Records for finding displayed items.

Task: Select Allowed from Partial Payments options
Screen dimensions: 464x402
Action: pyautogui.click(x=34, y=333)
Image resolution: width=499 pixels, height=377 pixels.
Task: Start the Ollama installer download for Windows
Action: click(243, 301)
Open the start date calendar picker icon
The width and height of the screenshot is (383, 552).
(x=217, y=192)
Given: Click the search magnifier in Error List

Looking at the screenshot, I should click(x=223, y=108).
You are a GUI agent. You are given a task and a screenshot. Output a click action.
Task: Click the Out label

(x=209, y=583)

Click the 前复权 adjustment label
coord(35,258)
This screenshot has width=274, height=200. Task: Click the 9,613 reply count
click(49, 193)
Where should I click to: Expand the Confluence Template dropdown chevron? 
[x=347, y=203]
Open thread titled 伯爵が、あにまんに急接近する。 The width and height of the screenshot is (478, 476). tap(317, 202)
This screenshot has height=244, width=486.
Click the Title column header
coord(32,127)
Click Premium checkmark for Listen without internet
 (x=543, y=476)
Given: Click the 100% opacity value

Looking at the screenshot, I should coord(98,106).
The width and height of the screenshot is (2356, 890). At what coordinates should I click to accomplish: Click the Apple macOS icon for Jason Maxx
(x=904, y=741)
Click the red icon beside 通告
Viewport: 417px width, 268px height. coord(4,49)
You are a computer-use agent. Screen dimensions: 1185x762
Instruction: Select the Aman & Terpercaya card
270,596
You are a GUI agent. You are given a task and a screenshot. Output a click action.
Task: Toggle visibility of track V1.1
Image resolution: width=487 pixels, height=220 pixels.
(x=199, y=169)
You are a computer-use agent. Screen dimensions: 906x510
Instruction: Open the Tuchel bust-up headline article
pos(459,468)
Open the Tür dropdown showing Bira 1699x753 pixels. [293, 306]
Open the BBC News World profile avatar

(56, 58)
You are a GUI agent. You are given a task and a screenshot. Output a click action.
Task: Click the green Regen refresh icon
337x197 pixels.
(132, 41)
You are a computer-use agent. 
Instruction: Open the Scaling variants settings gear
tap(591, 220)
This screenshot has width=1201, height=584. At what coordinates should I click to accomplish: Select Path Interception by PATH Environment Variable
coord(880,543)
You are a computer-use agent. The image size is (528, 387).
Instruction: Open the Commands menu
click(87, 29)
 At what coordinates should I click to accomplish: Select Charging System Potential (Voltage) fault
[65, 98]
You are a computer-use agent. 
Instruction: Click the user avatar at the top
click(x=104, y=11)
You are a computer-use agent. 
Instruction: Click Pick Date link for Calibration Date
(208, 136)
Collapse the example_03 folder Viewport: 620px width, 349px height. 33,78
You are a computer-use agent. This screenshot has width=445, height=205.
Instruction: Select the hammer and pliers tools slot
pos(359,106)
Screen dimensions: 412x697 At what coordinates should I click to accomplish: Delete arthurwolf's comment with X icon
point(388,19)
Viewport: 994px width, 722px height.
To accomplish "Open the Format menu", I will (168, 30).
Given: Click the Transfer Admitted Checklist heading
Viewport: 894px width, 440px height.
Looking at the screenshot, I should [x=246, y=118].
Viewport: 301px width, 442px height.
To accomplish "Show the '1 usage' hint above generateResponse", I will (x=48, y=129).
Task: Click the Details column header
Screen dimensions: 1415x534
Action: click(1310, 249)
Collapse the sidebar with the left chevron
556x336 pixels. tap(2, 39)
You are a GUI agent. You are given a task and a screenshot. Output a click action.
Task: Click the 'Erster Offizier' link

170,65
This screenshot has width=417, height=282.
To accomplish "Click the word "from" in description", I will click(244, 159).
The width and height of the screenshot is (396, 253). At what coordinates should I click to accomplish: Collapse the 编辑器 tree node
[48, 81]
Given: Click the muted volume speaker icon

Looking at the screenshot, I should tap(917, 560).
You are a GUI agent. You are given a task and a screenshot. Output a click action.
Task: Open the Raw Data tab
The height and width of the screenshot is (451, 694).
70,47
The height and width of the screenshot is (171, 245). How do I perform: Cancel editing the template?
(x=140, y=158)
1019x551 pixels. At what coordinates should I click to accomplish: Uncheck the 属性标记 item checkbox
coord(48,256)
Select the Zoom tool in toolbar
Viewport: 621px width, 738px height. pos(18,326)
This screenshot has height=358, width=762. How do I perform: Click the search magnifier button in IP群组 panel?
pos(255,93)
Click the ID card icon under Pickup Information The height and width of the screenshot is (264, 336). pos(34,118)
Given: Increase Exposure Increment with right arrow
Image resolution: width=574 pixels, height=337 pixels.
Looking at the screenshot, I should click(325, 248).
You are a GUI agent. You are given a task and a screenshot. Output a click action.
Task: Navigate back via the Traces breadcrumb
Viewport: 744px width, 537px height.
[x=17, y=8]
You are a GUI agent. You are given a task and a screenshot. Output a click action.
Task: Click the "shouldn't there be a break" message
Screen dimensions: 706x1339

WORK TO COMPLETE. How many lines in the records contain the word "Open"? Reply with the number alone.

FINISHED ANSWER. 9